SOURCE EXTRACT >>
Lewisham was a sucessful and financially sound hospital and had received sensible public investment to provide up to date services, and the services to be cut will have to be set up again at other hospitals. Closing Lewisham would not only incur high costs, but would waste the previous investment in its facilities.

Closure was only considered because of huge debts inherited when it was merged into a group which had earlier made a disastrous PFI (private finance initiative) agreement to build a new hospital a few miles away. Both the hospital group and Jeremy Hunt had been shown to be telling lies about the scope and cost of the replacement A&E and maternity facilities which would be needed if Lewisham were closed.

The well-attended protest was organised by the Save the Lewisham Hospital campaign which was raising funds for a legal challenge as well as a new poster and leaflet campaign and the forthcoming mass demonstration. But this was not just a campaign for Lewisham, but one that is vital for the whole of the NHS. Behind the speakers was a banner for the South-East London ‘Save Our Local NHS Hospitals’ campaign quoting Nye Bevan: ‘The NHS will last as long as there are folk left with the faith to fight for it.‘ They certainly had the faith in Lewisham.

Fight to Save Lewisham Hospital Continues


Thames Path Greenwich Partly Open

Here’s what I wrote back in 2013:

I had some time to spare between protests and it was a nice day, around 10 degrees warmer than we’d been having and sunny, so I decided to take a bus to North Greenwich and walk along the Thames Path, having heard that parts of it had re-opened. The weather changed a little and there were some dramatic skies.

AIM OF THE EXERCISE >> Please copy the excerpt above word for word, starting with "Here’s what I" and going on through "some dramatic skies.".

GIVEN ENTRIES >>

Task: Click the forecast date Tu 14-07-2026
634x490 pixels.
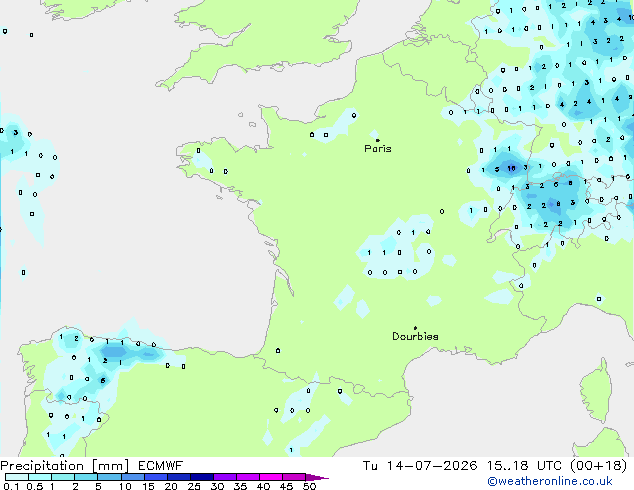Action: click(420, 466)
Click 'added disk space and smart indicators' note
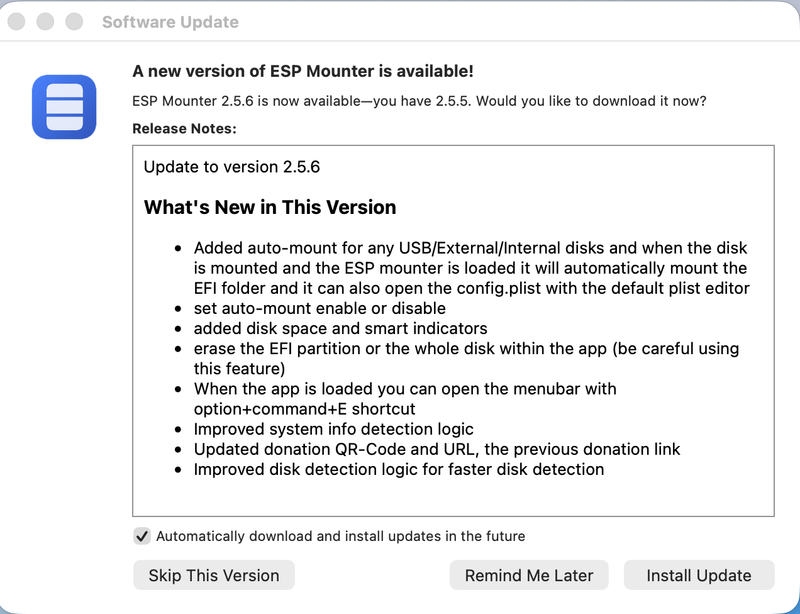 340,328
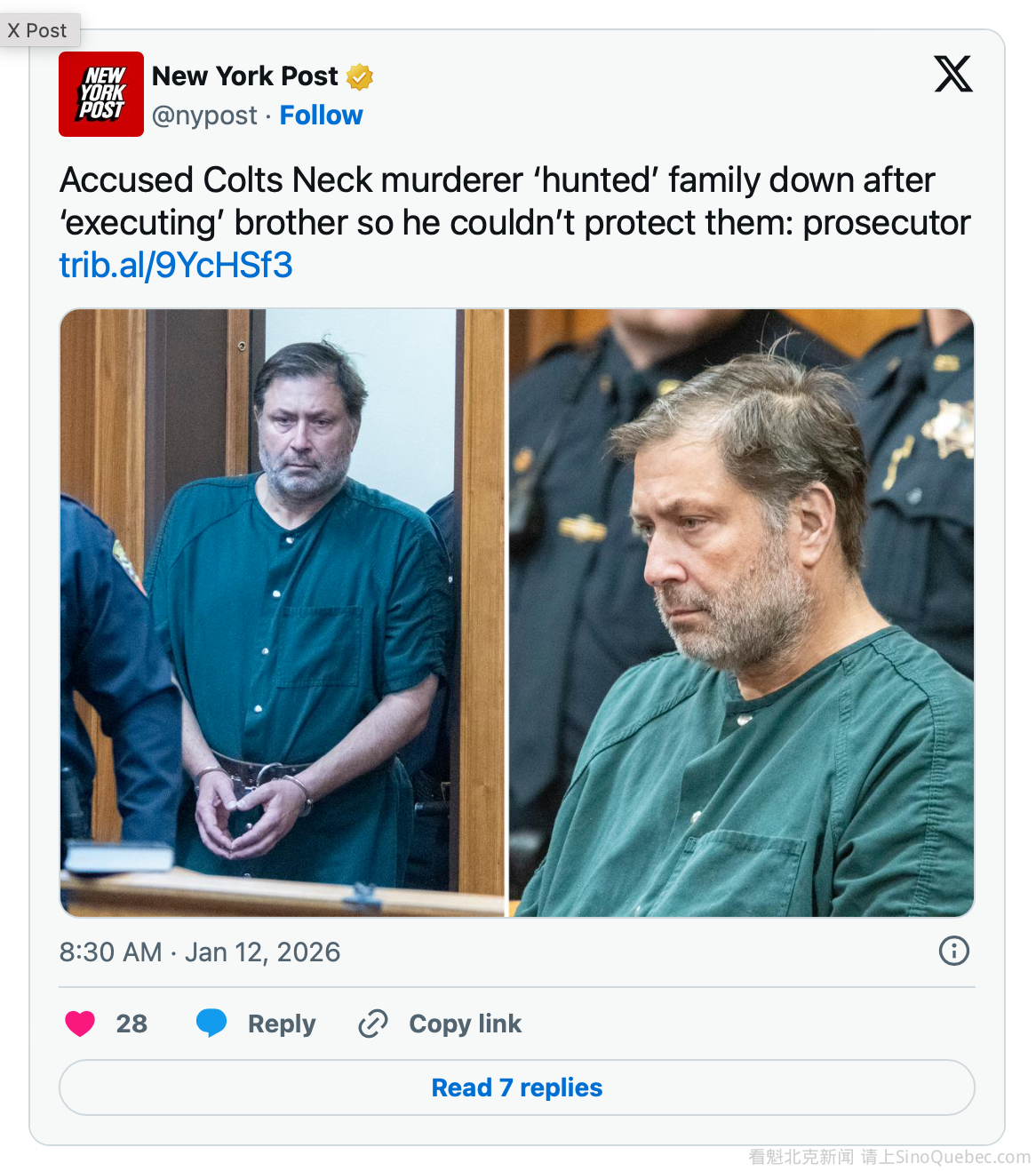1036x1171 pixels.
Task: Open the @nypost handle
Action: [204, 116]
...
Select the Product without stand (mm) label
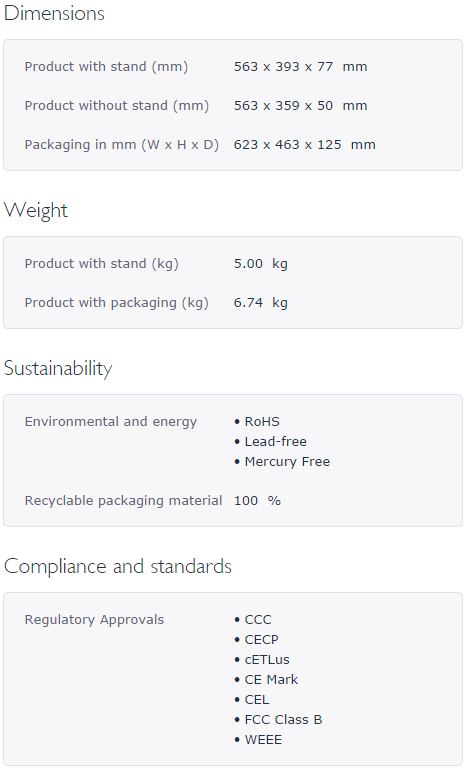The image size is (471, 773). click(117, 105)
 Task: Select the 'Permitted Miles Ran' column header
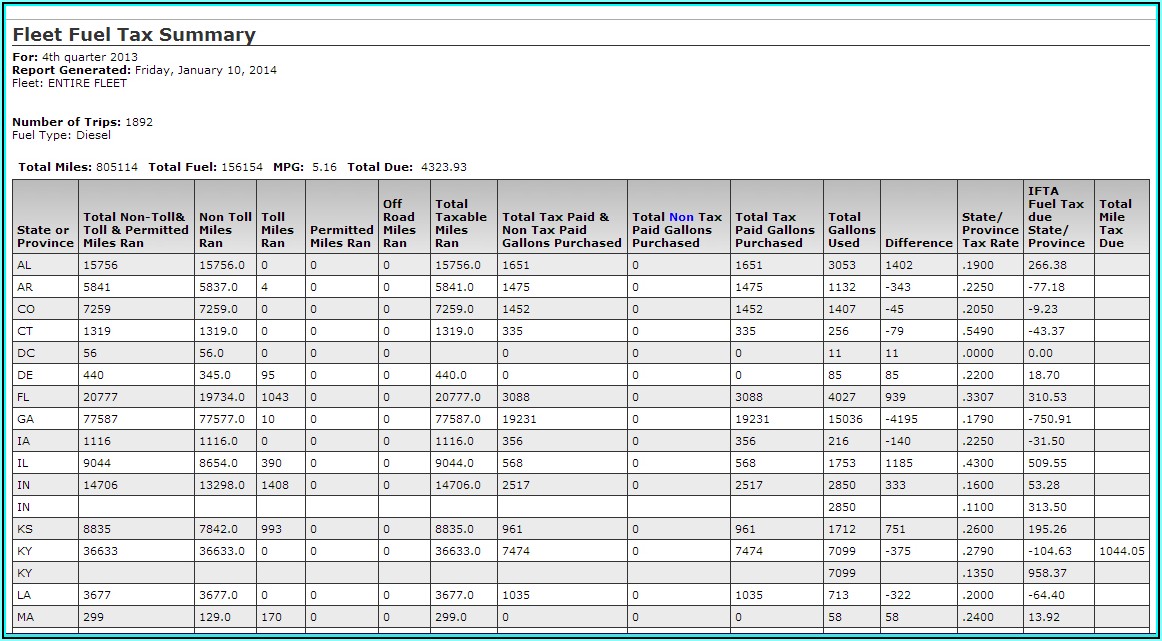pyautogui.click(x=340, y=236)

PROBLEM SOLUTION >>
Here’s what I wrote back in 2013:

I had some time to spare between protests and it was a nice day, around 10 degrees warmer than we’d been having and sunny, so I decided to take a bus to North Greenwich and walk along the Thames Path, having heard that parts of it had re-opened. The weather changed a little and there were some dramatic skies.